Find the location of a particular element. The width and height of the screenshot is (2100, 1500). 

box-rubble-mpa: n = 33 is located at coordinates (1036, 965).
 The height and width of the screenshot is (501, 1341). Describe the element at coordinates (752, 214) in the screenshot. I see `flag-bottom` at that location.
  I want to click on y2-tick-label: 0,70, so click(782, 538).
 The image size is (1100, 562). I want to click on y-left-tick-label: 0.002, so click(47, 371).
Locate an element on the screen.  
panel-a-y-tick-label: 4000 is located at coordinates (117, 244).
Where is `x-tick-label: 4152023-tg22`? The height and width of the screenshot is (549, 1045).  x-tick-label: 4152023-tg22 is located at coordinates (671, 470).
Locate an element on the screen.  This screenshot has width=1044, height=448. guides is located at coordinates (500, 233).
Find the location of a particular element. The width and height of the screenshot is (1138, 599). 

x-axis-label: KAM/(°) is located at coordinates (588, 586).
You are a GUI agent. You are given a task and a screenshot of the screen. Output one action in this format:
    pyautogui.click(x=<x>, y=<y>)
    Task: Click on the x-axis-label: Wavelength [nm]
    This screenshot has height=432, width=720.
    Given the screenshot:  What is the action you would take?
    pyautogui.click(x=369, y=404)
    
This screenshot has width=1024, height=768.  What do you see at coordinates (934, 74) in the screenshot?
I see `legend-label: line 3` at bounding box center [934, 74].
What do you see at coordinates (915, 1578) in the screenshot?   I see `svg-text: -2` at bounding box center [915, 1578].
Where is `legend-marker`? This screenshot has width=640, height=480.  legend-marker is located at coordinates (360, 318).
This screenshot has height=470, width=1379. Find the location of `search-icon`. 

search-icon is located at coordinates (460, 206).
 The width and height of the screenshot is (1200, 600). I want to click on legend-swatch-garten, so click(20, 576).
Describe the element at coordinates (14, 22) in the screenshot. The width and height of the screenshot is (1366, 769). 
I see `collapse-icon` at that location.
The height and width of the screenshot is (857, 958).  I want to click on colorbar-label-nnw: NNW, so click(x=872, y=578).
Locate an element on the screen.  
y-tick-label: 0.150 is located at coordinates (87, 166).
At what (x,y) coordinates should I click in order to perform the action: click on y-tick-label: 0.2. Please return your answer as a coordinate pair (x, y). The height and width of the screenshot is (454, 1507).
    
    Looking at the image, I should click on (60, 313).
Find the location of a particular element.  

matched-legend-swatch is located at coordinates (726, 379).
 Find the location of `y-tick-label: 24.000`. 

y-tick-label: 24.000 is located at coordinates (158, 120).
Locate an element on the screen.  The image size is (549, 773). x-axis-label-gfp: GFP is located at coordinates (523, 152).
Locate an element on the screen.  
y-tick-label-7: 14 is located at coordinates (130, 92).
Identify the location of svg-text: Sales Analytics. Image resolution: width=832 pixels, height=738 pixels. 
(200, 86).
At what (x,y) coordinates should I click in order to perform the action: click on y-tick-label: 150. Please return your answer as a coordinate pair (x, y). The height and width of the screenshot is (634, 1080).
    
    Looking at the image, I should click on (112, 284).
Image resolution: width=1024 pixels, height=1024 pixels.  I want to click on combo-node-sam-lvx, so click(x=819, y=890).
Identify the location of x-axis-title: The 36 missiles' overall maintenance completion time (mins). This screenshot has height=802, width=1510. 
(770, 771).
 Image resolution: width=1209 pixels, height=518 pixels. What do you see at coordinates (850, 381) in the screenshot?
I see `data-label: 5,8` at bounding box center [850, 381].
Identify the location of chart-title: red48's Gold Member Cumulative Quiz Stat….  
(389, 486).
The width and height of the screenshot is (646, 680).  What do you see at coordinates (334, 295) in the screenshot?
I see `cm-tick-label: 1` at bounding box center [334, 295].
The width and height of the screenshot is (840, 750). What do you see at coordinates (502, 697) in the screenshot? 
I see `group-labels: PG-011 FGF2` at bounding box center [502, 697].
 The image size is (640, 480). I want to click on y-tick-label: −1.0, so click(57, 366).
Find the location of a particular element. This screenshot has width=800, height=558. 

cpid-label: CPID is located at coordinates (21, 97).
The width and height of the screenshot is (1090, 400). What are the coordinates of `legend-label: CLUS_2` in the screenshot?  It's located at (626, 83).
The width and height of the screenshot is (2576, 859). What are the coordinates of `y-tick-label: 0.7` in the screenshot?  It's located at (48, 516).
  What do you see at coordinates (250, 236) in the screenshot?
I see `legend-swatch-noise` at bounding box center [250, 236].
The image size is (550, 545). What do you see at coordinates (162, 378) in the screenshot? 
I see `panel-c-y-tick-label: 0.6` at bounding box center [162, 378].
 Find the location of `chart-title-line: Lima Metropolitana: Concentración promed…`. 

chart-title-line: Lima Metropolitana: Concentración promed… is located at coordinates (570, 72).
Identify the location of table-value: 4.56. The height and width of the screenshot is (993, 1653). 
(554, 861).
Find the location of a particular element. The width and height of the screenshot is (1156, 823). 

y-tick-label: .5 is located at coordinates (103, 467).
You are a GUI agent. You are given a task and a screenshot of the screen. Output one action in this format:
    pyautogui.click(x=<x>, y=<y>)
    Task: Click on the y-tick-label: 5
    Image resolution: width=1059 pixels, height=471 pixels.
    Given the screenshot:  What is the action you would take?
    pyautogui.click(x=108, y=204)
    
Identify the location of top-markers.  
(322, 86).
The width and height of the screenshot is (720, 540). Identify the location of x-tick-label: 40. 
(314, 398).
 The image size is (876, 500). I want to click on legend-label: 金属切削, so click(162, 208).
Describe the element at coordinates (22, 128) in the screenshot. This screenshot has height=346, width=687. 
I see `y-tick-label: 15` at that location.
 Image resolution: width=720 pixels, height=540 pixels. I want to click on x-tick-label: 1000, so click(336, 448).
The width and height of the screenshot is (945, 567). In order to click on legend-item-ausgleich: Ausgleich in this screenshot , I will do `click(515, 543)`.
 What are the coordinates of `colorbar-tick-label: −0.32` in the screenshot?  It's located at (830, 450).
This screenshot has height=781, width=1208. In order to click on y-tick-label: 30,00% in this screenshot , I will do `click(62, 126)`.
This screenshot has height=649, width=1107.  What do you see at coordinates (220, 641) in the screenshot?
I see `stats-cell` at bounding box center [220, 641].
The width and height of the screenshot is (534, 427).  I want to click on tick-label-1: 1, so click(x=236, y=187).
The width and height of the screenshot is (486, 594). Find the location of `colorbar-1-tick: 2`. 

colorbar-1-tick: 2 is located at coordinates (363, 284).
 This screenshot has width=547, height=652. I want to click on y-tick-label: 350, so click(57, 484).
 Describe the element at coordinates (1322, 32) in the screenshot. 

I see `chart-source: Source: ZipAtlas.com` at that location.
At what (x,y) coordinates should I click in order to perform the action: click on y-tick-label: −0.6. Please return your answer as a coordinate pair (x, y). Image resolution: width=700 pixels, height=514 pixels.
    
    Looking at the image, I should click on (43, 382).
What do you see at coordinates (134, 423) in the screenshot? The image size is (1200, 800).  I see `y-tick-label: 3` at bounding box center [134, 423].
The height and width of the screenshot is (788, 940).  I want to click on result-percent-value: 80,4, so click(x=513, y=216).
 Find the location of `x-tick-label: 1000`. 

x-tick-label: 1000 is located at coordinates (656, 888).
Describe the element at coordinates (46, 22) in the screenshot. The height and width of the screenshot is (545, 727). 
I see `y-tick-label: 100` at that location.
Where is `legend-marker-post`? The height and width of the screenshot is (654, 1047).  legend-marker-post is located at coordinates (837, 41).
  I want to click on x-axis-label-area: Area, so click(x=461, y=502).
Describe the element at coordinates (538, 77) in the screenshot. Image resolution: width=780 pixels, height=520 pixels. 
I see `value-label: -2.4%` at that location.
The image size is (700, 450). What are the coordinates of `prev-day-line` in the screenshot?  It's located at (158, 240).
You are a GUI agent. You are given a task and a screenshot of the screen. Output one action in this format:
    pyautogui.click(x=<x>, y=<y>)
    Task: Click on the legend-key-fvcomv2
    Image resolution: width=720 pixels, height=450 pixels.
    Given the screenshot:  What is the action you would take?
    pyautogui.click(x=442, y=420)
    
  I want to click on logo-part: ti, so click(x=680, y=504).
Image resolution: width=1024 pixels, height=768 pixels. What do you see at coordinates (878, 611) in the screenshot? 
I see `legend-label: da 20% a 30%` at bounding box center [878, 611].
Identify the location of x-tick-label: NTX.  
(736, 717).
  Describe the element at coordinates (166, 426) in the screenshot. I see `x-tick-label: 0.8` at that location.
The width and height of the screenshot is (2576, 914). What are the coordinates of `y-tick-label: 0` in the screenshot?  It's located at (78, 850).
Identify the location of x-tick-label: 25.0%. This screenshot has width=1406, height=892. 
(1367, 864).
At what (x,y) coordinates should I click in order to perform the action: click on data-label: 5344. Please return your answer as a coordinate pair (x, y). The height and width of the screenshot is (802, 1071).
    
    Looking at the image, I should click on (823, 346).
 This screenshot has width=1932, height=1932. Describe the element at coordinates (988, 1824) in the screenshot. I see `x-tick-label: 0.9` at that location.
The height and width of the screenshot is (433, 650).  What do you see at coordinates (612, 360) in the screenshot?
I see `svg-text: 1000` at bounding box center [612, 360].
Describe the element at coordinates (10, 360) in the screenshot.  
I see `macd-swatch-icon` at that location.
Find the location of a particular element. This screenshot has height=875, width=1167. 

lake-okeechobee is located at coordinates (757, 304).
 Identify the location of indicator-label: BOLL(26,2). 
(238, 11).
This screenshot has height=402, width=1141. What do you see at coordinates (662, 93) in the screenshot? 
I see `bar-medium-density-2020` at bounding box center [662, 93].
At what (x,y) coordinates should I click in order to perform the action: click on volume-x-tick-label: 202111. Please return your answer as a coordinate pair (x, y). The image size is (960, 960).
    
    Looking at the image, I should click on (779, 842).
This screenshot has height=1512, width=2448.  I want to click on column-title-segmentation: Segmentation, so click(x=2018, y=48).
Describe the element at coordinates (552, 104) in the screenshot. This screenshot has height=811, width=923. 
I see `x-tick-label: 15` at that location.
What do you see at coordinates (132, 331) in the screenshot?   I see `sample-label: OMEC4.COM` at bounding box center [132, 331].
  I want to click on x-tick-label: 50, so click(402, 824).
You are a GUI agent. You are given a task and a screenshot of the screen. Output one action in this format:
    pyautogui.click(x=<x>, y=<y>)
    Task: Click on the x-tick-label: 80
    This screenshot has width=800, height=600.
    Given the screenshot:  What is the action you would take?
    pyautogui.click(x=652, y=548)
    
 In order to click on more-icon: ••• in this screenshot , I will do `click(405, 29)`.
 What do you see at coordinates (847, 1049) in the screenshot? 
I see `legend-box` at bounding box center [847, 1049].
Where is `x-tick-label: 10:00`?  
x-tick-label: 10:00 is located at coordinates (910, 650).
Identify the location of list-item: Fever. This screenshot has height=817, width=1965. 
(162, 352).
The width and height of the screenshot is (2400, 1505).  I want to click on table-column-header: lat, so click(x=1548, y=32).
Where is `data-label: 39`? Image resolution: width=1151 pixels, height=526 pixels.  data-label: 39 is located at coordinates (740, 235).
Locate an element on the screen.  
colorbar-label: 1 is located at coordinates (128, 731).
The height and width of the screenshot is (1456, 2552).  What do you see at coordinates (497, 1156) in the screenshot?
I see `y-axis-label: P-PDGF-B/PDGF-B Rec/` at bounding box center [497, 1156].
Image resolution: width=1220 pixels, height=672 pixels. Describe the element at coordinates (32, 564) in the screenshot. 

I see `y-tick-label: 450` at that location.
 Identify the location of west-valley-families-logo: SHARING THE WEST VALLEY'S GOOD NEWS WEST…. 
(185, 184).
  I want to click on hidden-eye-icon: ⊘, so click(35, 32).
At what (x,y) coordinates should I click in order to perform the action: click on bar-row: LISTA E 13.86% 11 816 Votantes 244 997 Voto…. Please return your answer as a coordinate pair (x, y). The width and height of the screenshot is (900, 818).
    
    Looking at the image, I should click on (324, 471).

+---+

# PROBLEM TO WORK ON:
List each line above that contains the string "item", counting only matches with the same capitalization.

# REPLY:
The width and height of the screenshot is (945, 567). In order to click on legend-item-ausgleich: Ausgleich in this screenshot , I will do `click(515, 543)`.
Identify the location of list-item: Fever. This screenshot has height=817, width=1965. 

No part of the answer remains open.